**PROBLEM DETAILS**
Revise the YSCC stem cell passage between "The new iPSC" and "and liver diseases.", inclusive, replacing "supervised" with "overseen", and give that portion back.

**EXERCISE TEXT**

-=-=-

The new iPSC initiative at the YSCC will be supervised by In-Hyun Park, Ph.D., assistant professor of genetics, one of the world’s first scientists to develop iPSC technology. Park’s work has focused on the basic biology of stem cells and on the use of stem cells to treat neuromuscular and liver diseases.

The contribution will also significantly enhance the DNA sequencing capabilities of the YSCC’s genomics core. Genomics has become central to biology in recent years, and the field of stem cell research is no exception.

“Stem cell study is becoming increasingly a study at the genetic level and epigenetic level,” Lin says. “Now you need to use deep sequencing to look at the entire genome, instead of just one of your favorite genes.”

The LKSF donation has funded the replacement of the core’s Illumina sequencer with a newer model, as well as the hiring of a new research associate and the enhancement of analytical software—improvements that Lin says will increase the core’s sequencing output threefold.

-=-=-

**SOURCE MATERIAL**
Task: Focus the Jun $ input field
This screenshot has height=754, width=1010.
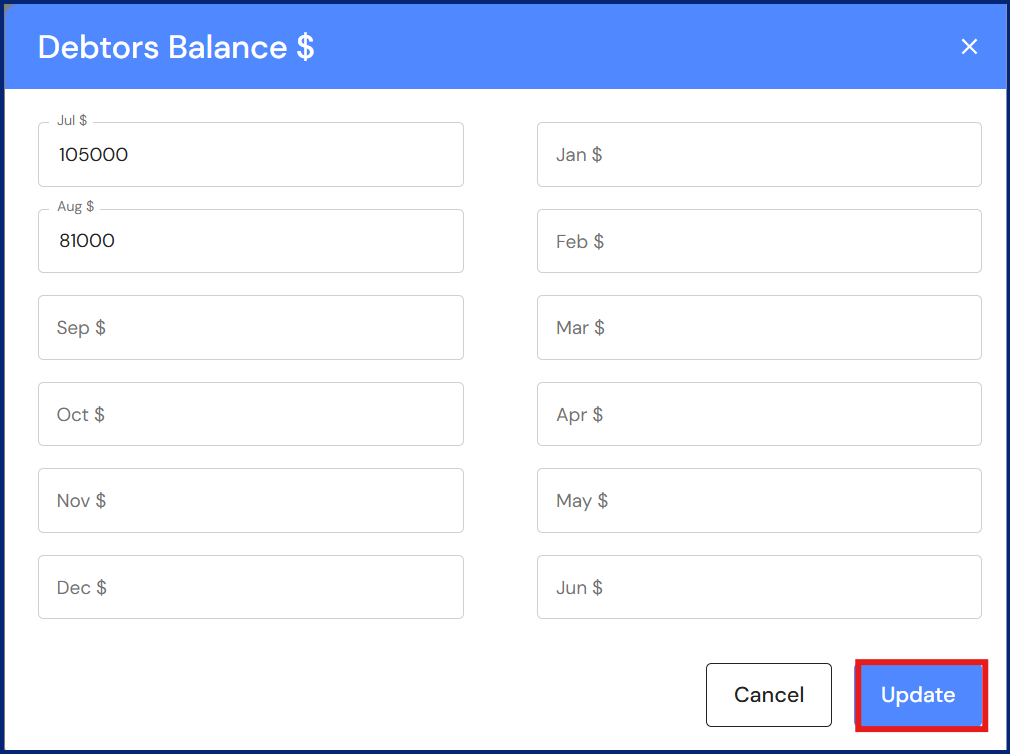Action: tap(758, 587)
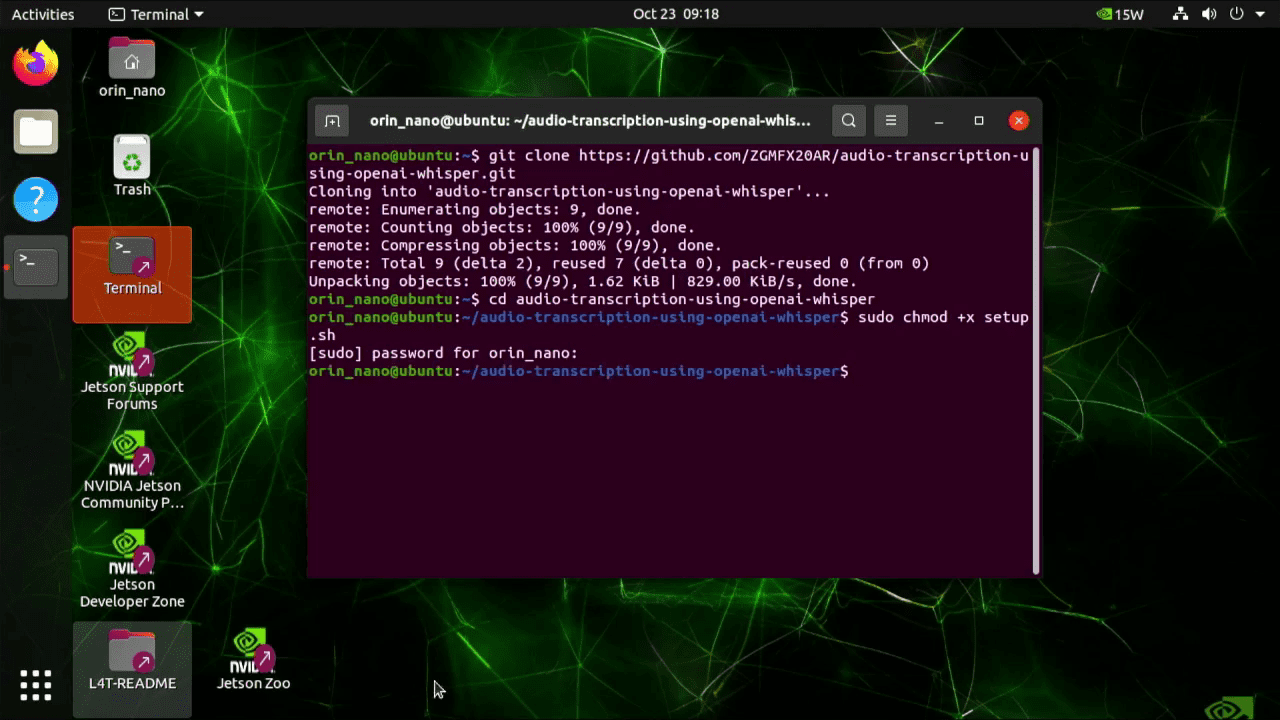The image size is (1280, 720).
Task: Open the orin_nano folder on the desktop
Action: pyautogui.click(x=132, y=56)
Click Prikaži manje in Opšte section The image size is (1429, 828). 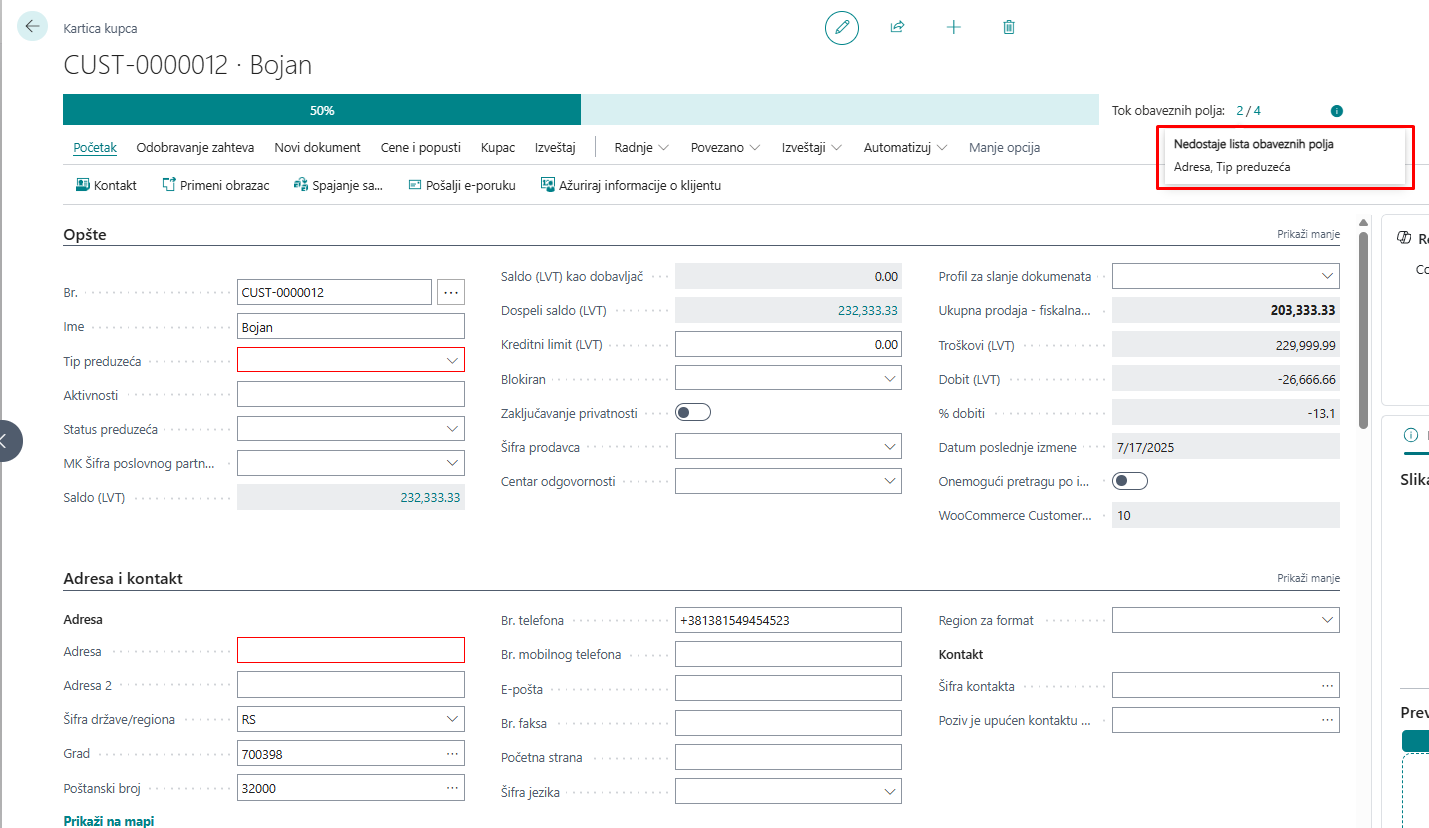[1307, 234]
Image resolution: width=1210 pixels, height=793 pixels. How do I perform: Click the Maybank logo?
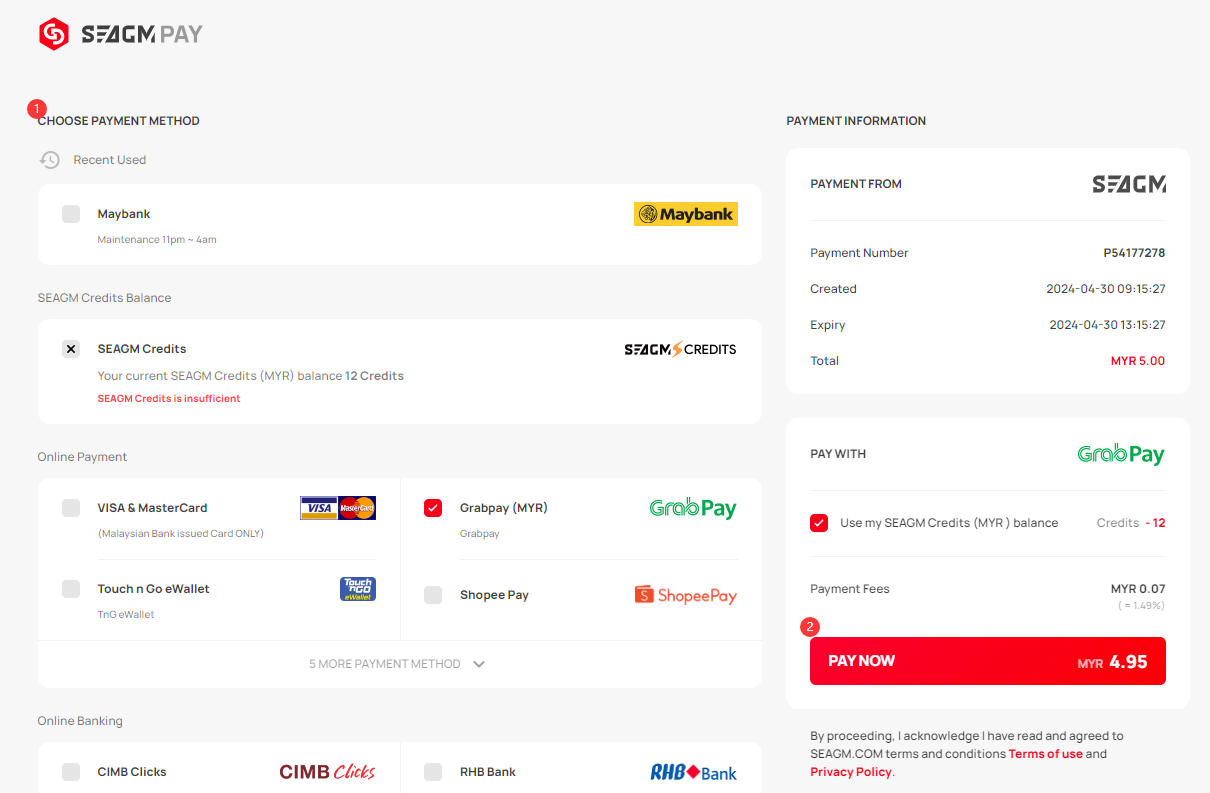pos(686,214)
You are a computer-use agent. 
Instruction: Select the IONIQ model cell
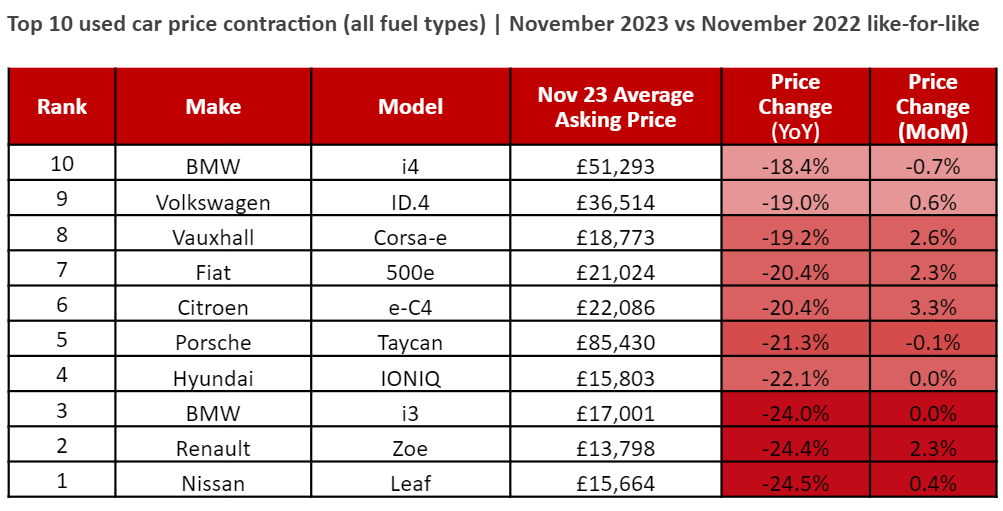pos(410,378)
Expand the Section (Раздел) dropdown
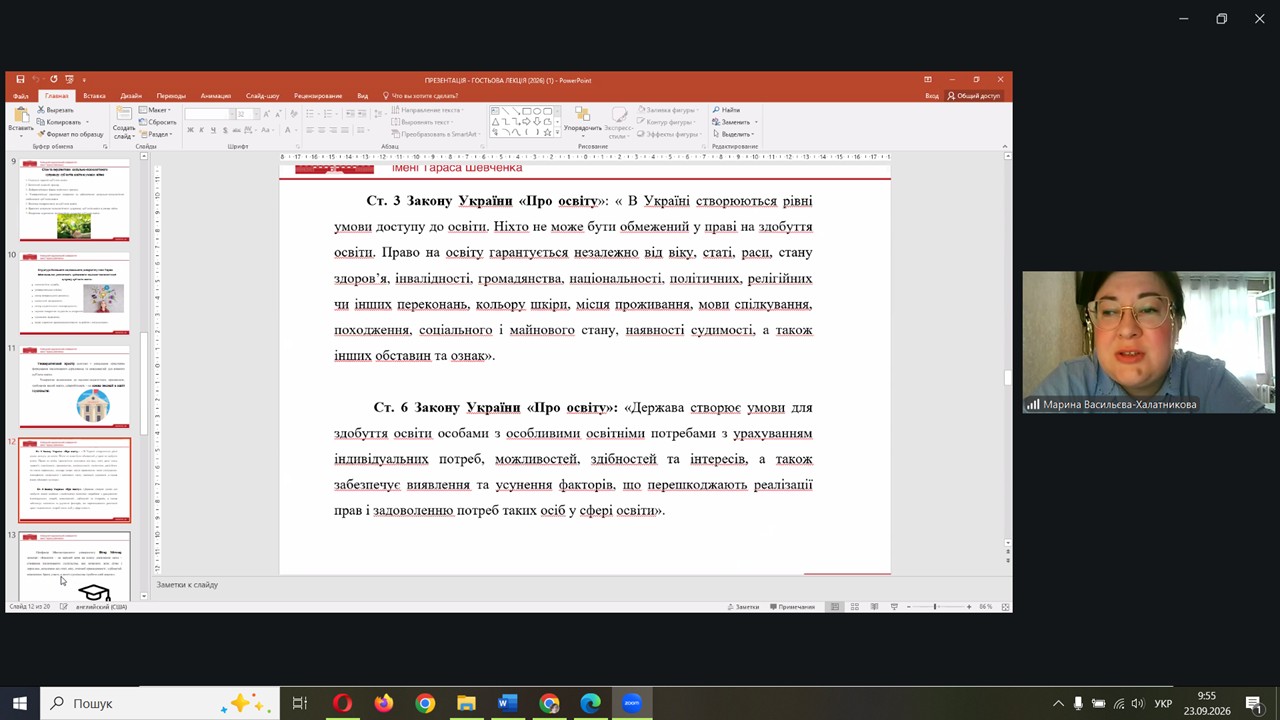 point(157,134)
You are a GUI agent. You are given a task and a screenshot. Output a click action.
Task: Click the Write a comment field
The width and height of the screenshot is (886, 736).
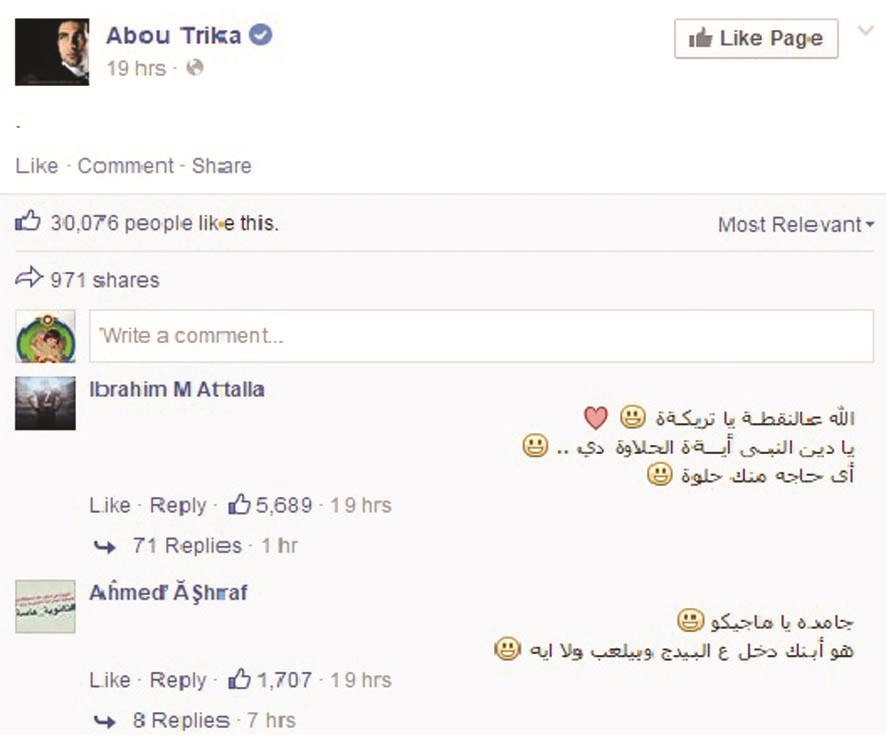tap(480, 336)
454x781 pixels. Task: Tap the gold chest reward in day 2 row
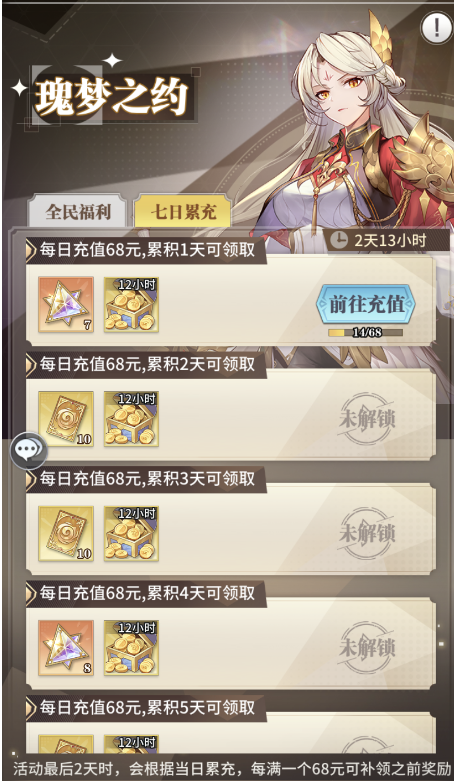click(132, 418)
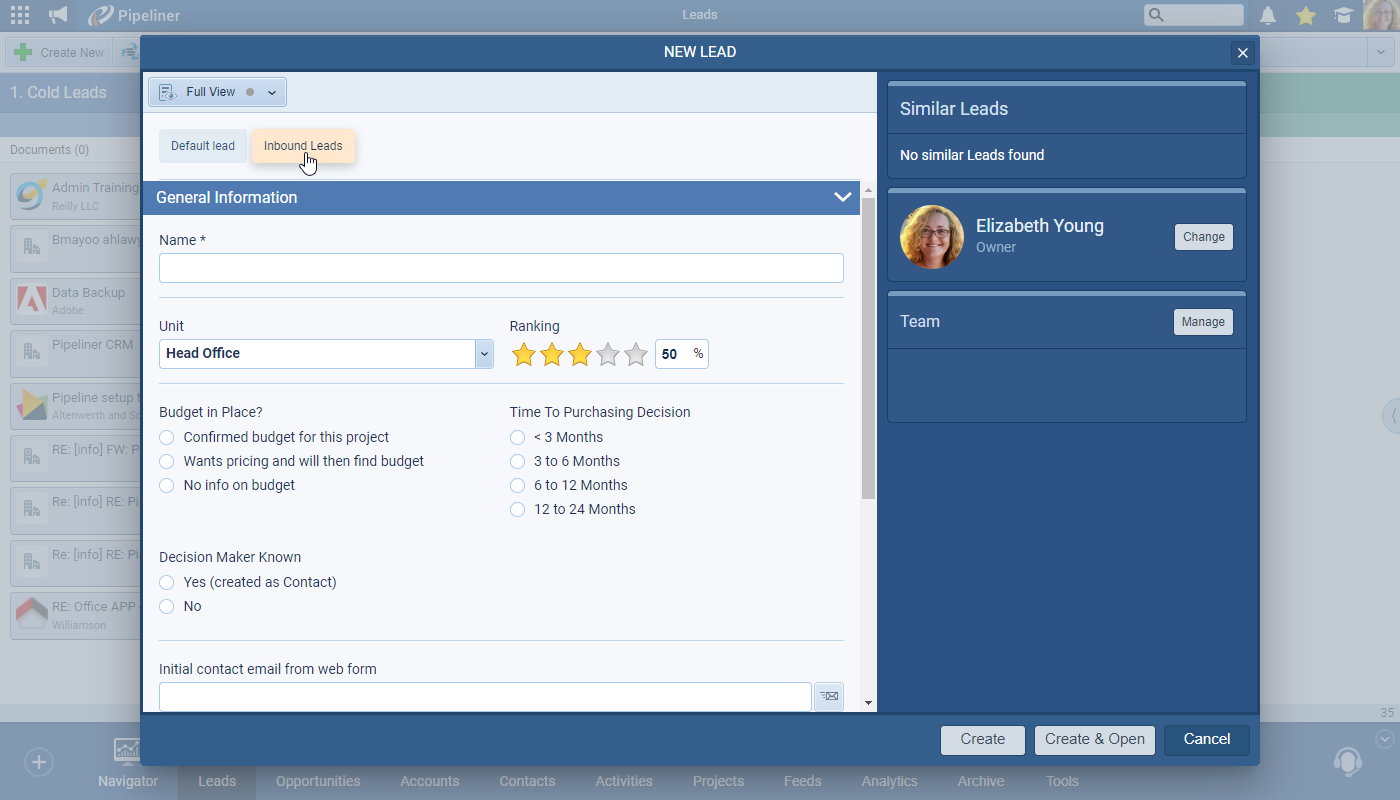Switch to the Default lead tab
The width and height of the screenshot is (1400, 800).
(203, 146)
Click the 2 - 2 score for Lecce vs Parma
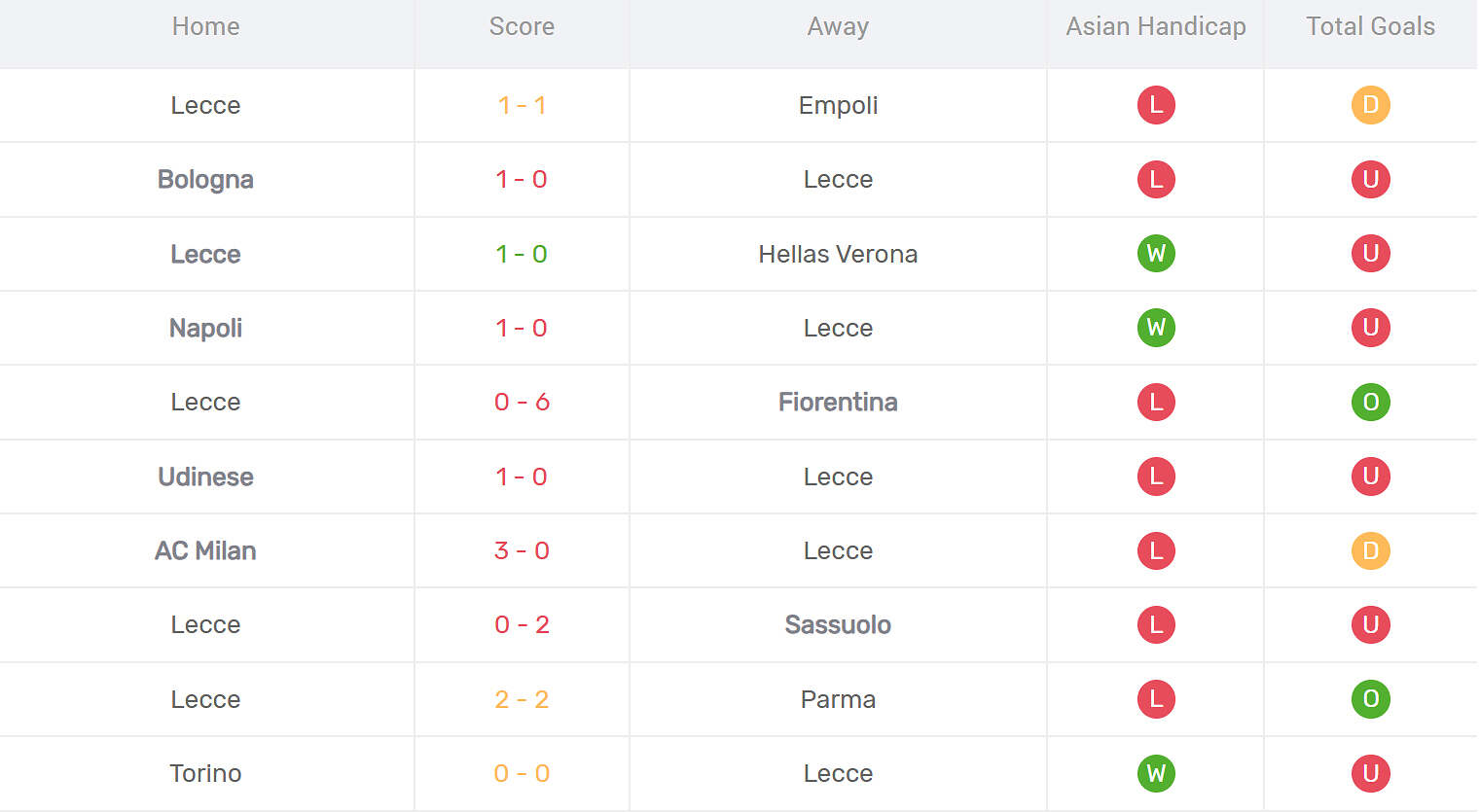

-=-=-

**RESULT**
The new iPSC initiative at the YSCC will be overseen by In-Hyun Park, Ph.D., assistant professor of genetics, one of the world’s first scientists to develop iPSC technology. Park’s work has focused on the basic biology of stem cells and on the use of stem cells to treat neuromuscular and liver diseases.